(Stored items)
»»
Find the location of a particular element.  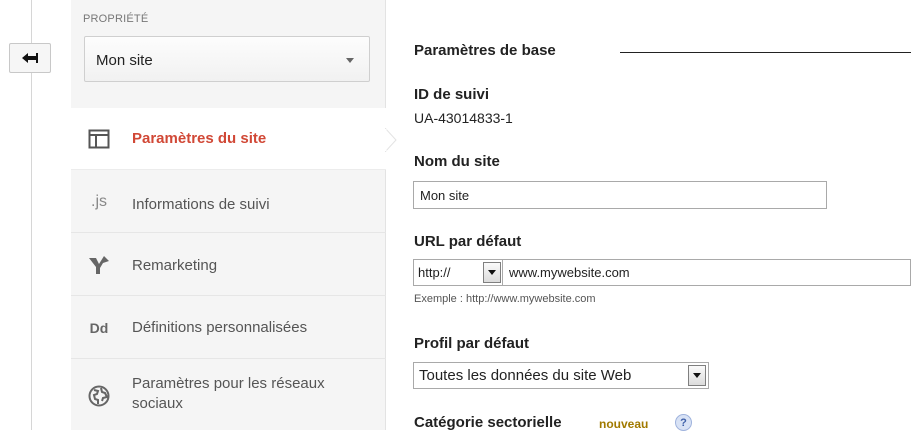

help-icon: ? is located at coordinates (684, 422).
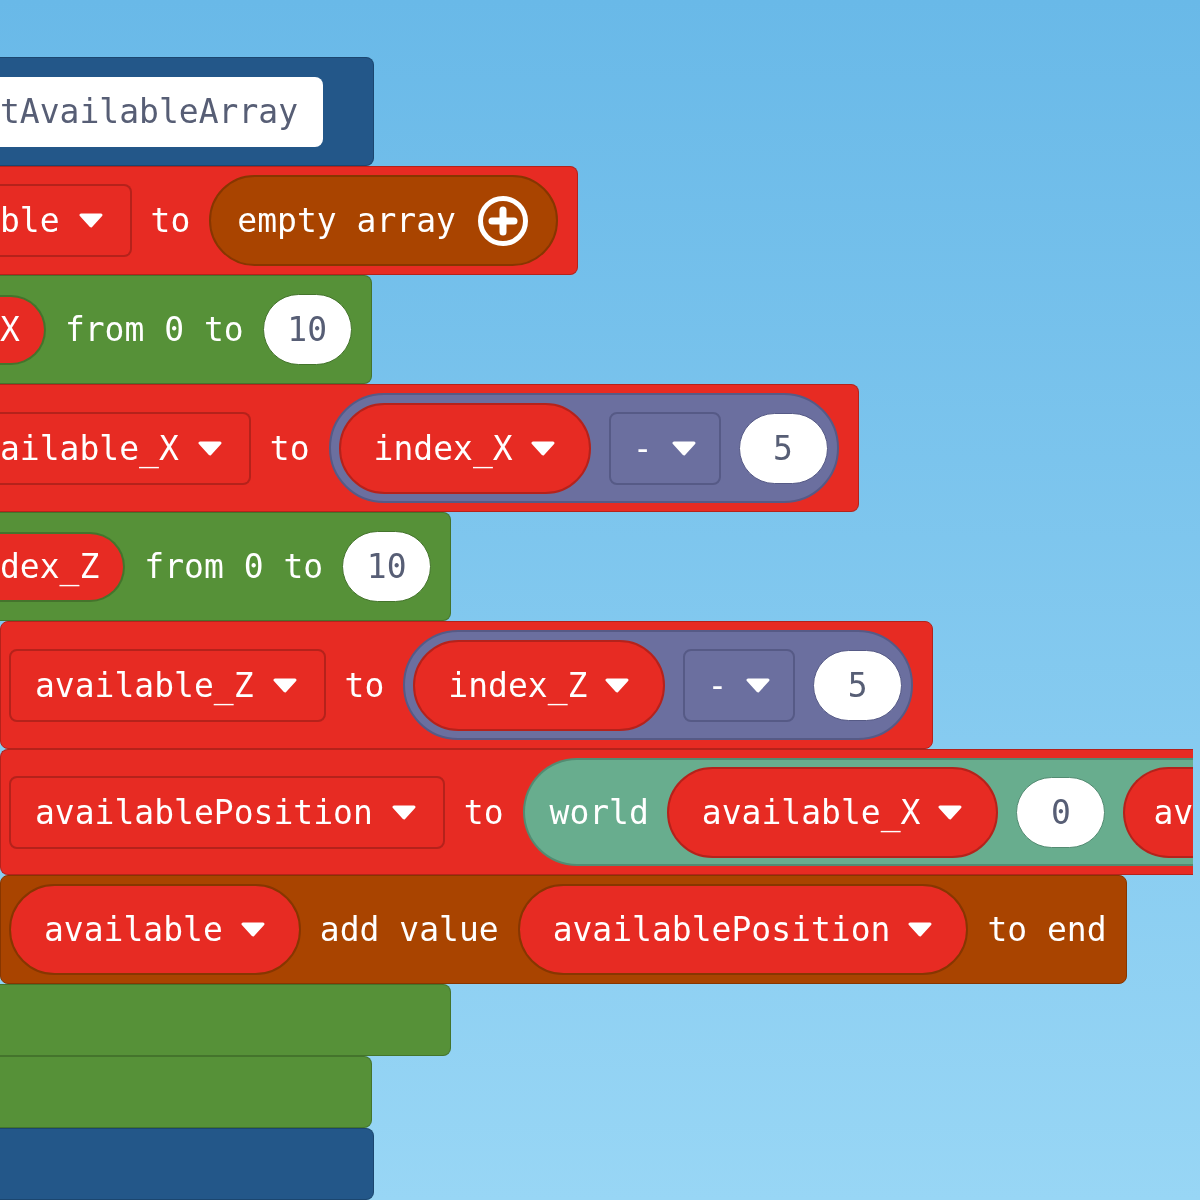 Image resolution: width=1200 pixels, height=1200 pixels. What do you see at coordinates (1047, 930) in the screenshot?
I see `block-label: to end` at bounding box center [1047, 930].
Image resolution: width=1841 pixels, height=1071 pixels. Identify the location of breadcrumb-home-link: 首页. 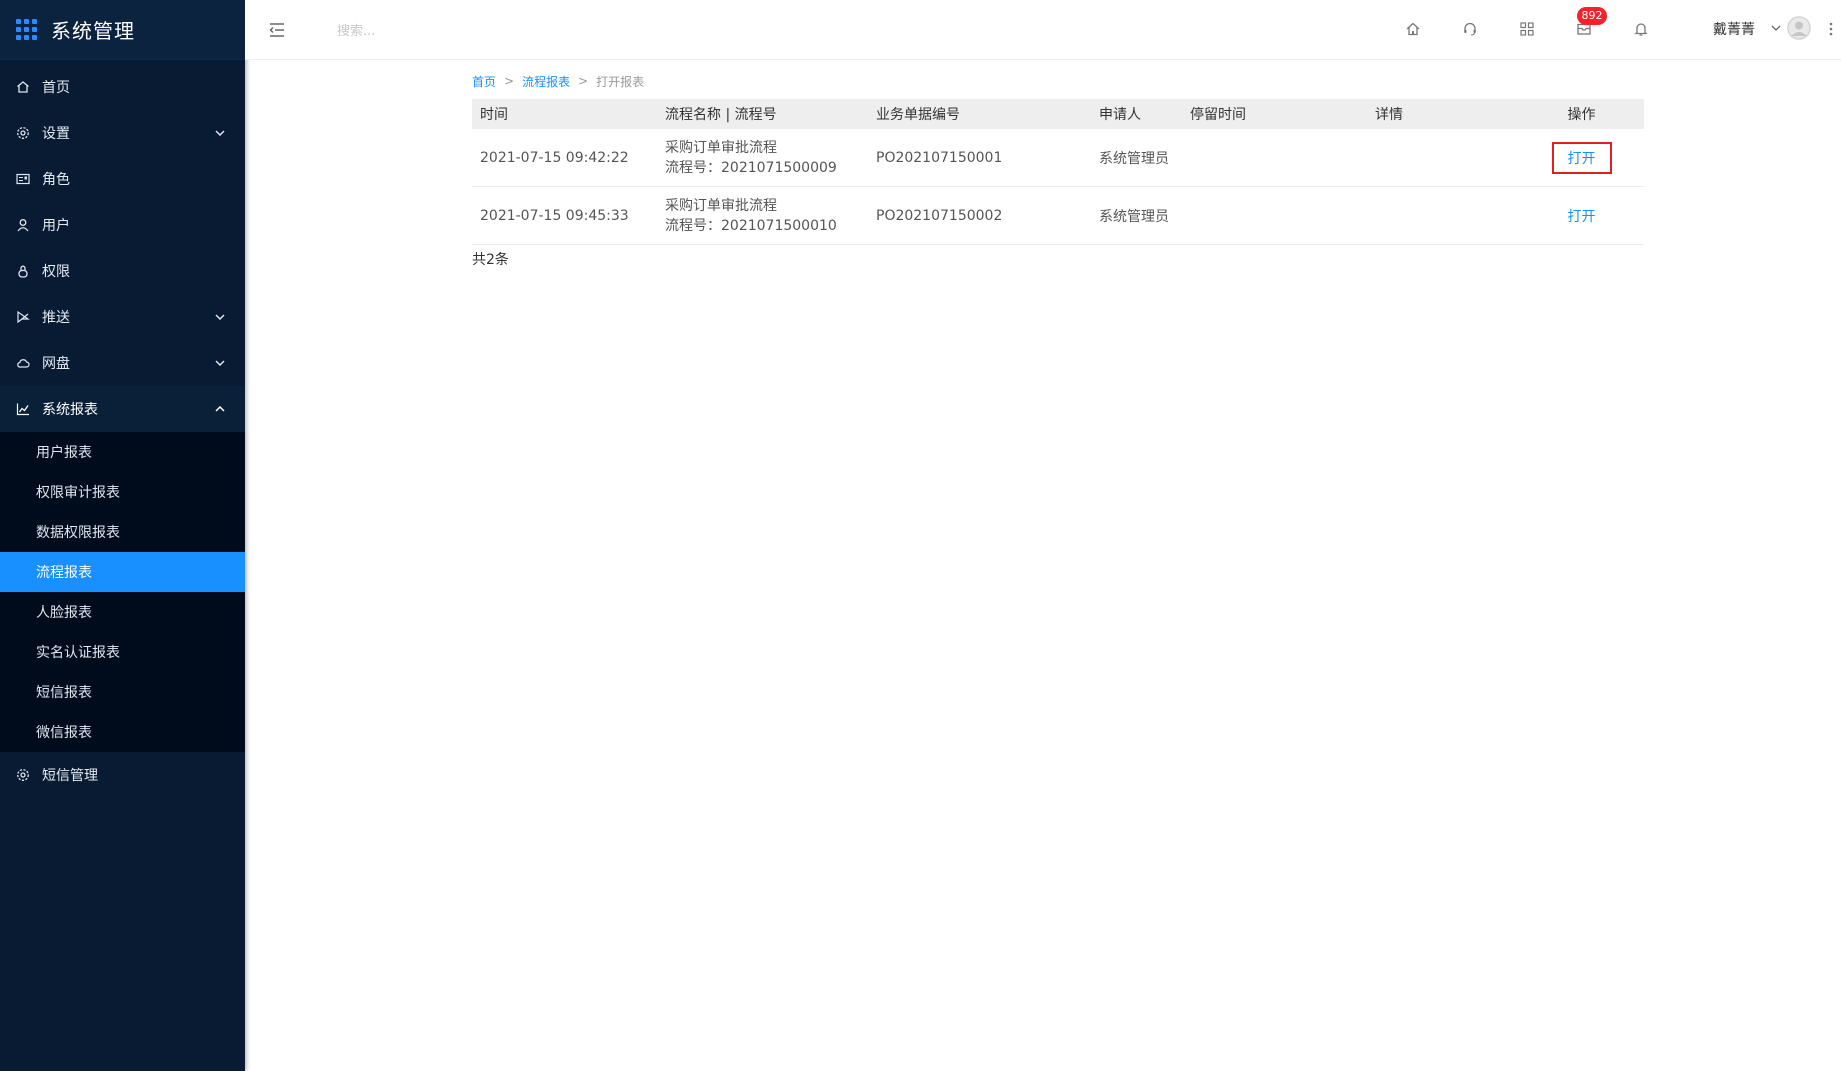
««
YOUR INSTRUCTIONS
Rewrite the data above with "location" swapped for "position" everywhere it occurs, leaving everything else unchanged and omitting the pictures.

SOLUTION TO THE PROBLEM
Find the position of a particular element.  

help-icon: ? is located at coordinates (684, 422).
 Image resolution: width=1200 pixels, height=1200 pixels. What do you see at coordinates (1047, 930) in the screenshot?
I see `block-label: to end` at bounding box center [1047, 930].
Image resolution: width=1841 pixels, height=1071 pixels. Identify the position of breadcrumb-home-link: 首页. 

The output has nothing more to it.